## Exercise prompt:
Could you repeat every record exactly as it appears?

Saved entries
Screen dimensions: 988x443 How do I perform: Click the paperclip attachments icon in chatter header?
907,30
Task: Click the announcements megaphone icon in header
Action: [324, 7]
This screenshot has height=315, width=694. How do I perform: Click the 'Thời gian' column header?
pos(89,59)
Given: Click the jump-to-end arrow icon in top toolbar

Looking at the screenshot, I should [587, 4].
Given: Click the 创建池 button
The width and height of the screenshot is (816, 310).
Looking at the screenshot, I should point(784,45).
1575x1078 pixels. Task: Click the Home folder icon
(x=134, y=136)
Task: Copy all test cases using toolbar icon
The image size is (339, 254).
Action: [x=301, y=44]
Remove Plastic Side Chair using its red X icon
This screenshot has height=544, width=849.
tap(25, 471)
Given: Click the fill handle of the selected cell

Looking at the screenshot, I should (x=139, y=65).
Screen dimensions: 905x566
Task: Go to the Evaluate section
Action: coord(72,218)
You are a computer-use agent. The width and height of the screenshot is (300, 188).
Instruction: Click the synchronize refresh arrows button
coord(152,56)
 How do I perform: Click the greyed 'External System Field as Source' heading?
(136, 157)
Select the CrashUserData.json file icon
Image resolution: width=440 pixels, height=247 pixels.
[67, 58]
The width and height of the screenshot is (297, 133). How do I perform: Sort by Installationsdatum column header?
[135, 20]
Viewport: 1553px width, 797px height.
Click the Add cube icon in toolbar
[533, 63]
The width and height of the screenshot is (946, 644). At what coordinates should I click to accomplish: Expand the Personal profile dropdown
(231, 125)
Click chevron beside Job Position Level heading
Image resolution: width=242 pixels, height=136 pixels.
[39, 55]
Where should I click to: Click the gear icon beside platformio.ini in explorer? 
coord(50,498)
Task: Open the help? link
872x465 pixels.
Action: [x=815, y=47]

## Answer:
Screen dimensions: 988x443 How do I perform: Click the paperclip attachments icon in chatter header?
907,30
Task: Click the announcements megaphone icon in header
Action: [324, 7]
This screenshot has height=315, width=694. How do I perform: Click the 'Thời gian' column header?
pos(89,59)
Given: Click the jump-to-end arrow icon in top toolbar

Looking at the screenshot, I should [587, 4].
Given: Click the 创建池 button
The width and height of the screenshot is (816, 310).
Looking at the screenshot, I should point(784,45).
1575x1078 pixels. Task: Click the Home folder icon
(x=134, y=136)
Task: Copy all test cases using toolbar icon
The image size is (339, 254).
Action: [x=301, y=44]
Remove Plastic Side Chair using its red X icon
This screenshot has height=544, width=849.
tap(25, 471)
Given: Click the fill handle of the selected cell

Looking at the screenshot, I should (x=139, y=65).
Screen dimensions: 905x566
Task: Go to the Evaluate section
Action: coord(72,218)
You are a computer-use agent. The width and height of the screenshot is (300, 188).
Instruction: Click the synchronize refresh arrows button
coord(152,56)
 How do I perform: Click the greyed 'External System Field as Source' heading?
(136, 157)
Select the CrashUserData.json file icon
Image resolution: width=440 pixels, height=247 pixels.
[67, 58]
The width and height of the screenshot is (297, 133). How do I perform: Sort by Installationsdatum column header?
[135, 20]
Viewport: 1553px width, 797px height.
Click the Add cube icon in toolbar
[533, 63]
The width and height of the screenshot is (946, 644). At what coordinates should I click to accomplish: Expand the Personal profile dropdown
(231, 125)
Click chevron beside Job Position Level heading
Image resolution: width=242 pixels, height=136 pixels.
[39, 55]
Where should I click to: Click the gear icon beside platformio.ini in explorer? 
coord(50,498)
Task: Open the help? link
872x465 pixels.
Action: [x=815, y=47]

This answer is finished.